So you could see this. Actually, I think, you know, maybe it's a small chance 5% or 10%, you know, creating a lot of social unrest.View on YouTube
Available reporting from 2021–2025 shows that China’s 2021 crackdown on minors’ online gaming time (limiting under‑18s to one hour from 8–9 p.m. on Fridays, weekends, and holidays) was implemented and remains in force, with periodic reinforcement and additional draft rules, but it did not trigger notable large-scale protests or social unrest.
• The National Press and Publication Administration’s August 30, 2021 notice formally imposed the “three hours per week” limit for minors starting September 1, 2021, framed as an effort to curb youth gaming addiction and tighten control over the tech sector.(china.org.cn)

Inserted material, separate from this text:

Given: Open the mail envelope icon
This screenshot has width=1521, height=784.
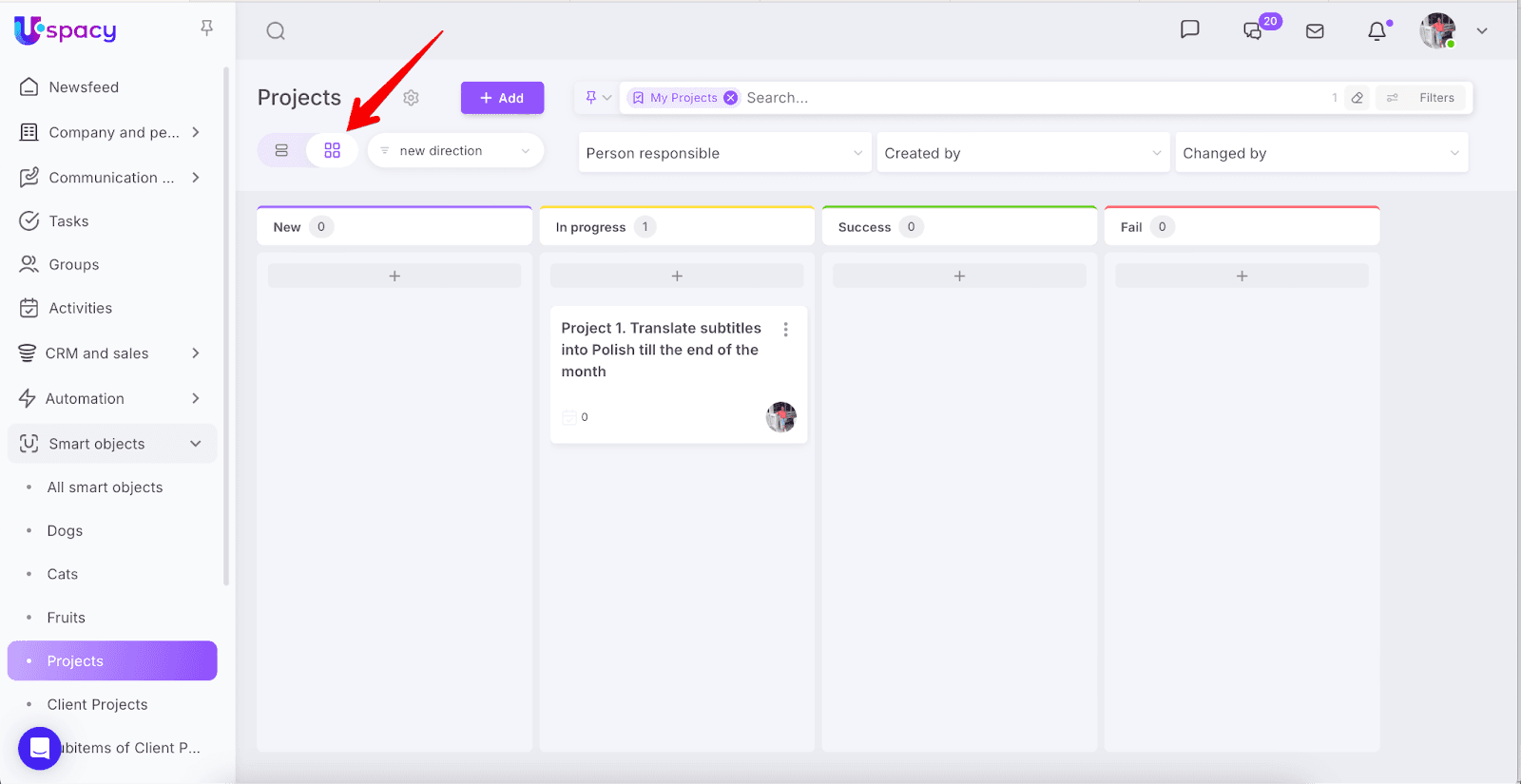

• Subsequent coverage and official summaries describe criticism, online complaints, and practical problems (e.g., game server overload during the allowed hour, minors seeking workarounds, and some being scammed while trying to evade the anti‑addiction system). These are documented as controversies and inconveniences, not as organized street demonstrations or broader unrest.(zh.wikipedia.org)
• Official and industry reports in 2022–2024 present the policy as largely successful in reducing minor gaming time, with authorities and state media emphasizing that minors’ game addiction has been “basically solved” and that coverage of minors by anti‑addiction systems exceeds 90%. Again, no mention is made of significant protests connected to these rules.(globaltimes.cn)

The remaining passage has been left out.